WORK ITEM – As the output, give exactly the lines that run from the one with "The width and" through the end of the records below, and omit pictures.

DATA PROVIDED –
============

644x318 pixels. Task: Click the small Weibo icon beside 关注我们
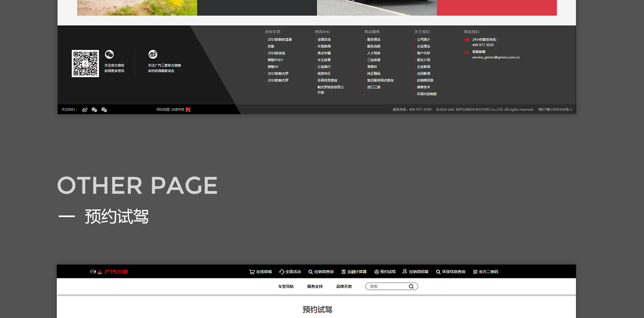click(x=85, y=110)
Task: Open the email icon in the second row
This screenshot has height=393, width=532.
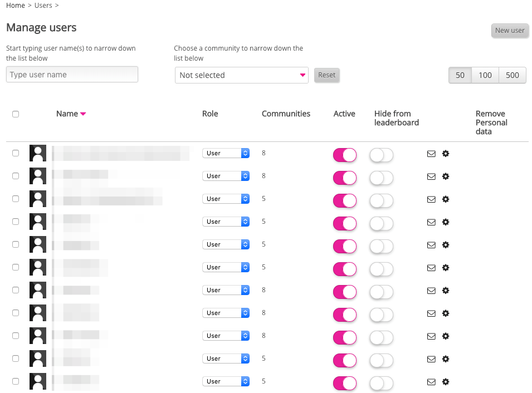Action: [431, 176]
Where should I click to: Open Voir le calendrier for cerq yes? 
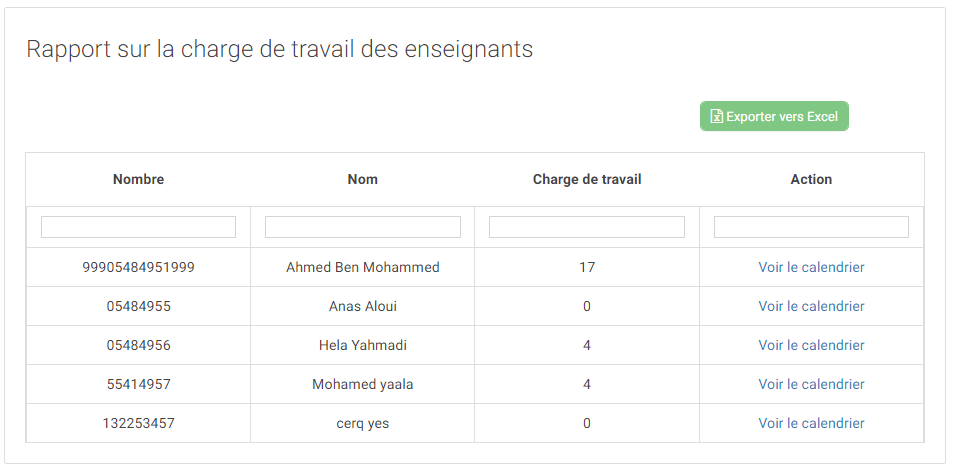click(x=811, y=423)
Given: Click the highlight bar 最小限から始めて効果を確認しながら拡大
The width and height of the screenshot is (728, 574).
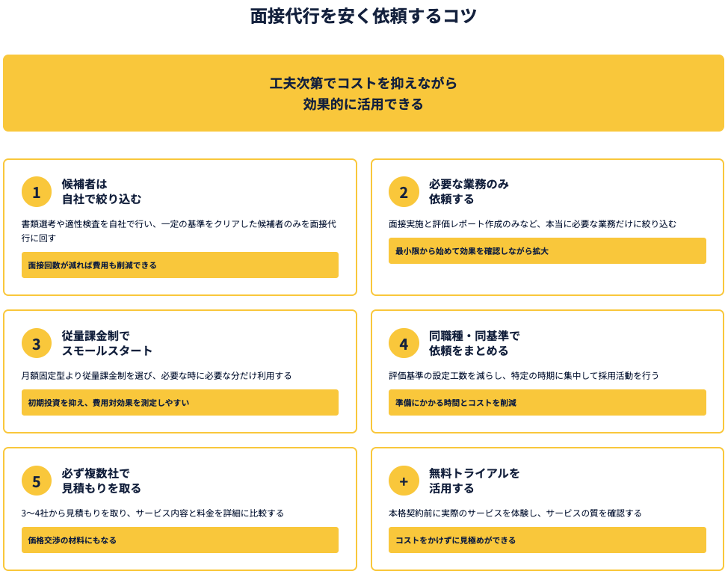Looking at the screenshot, I should [x=546, y=251].
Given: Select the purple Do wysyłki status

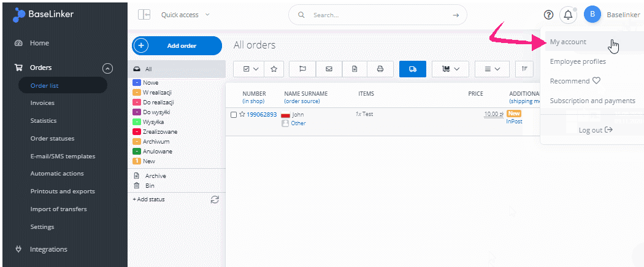Looking at the screenshot, I should coord(156,112).
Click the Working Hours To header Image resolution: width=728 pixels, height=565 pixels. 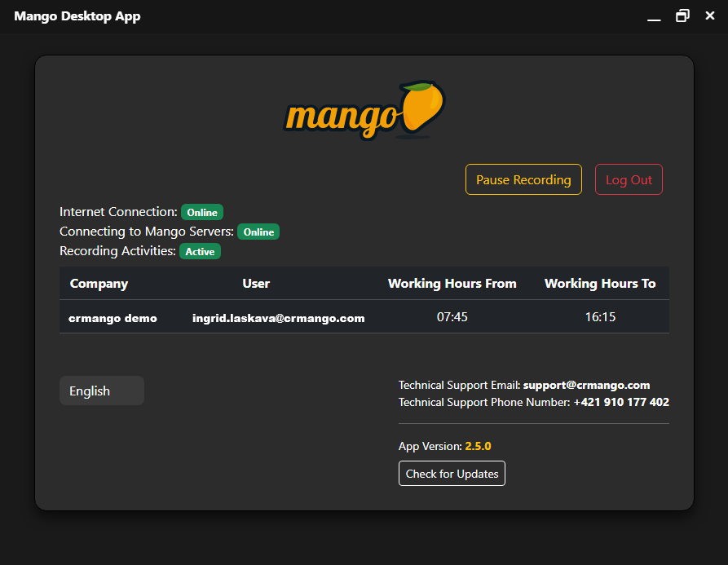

============

RESULT OF THE EXERCISE –
The width and height of the screenshot is (728, 574).
Looking at the screenshot, I should [x=546, y=251].
Given: Select the purple Do wysyłki status

Looking at the screenshot, I should coord(156,112).
Click the Working Hours To header Image resolution: width=728 pixels, height=565 pixels. 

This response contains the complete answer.